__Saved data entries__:
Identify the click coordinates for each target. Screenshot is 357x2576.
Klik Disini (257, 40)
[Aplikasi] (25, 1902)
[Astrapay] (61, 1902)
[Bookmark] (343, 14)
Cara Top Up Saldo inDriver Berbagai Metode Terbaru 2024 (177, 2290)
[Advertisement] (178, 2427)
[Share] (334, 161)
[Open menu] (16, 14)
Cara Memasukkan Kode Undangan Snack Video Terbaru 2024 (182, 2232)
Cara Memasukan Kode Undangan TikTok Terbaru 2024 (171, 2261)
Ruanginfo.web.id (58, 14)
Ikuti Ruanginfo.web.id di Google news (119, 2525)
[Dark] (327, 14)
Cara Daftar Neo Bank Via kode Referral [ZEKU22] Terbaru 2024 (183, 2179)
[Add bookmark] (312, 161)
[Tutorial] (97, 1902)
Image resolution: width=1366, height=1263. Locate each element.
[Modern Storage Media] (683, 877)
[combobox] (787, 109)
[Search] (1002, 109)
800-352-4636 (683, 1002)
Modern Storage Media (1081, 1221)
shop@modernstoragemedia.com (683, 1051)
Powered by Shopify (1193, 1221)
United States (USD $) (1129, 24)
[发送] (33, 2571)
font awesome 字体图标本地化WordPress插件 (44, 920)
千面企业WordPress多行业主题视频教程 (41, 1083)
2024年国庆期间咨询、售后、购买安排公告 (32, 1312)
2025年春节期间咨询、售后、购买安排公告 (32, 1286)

__Your task__: Within the data above, the lines from the one with "[Dark] (327, 14)" to the one with "font awesome 字体图标本地化WordPress插件 (44, 920)" must be repeated exactly; no other line belongs in the answer.

__Answer area__:
[Dark] (327, 14)
Cara Daftar Neo Bank Via kode Referral [ZEKU22] Terbaru 2024 (183, 2179)
[Add bookmark] (312, 161)
[Tutorial] (97, 1902)
Image resolution: width=1366, height=1263. Locate each element.
[Modern Storage Media] (683, 877)
[combobox] (787, 109)
[Search] (1002, 109)
800-352-4636 (683, 1002)
Modern Storage Media (1081, 1221)
shop@modernstoragemedia.com (683, 1051)
Powered by Shopify (1193, 1221)
United States (USD $) (1129, 24)
[发送] (33, 2571)
font awesome 字体图标本地化WordPress插件 (44, 920)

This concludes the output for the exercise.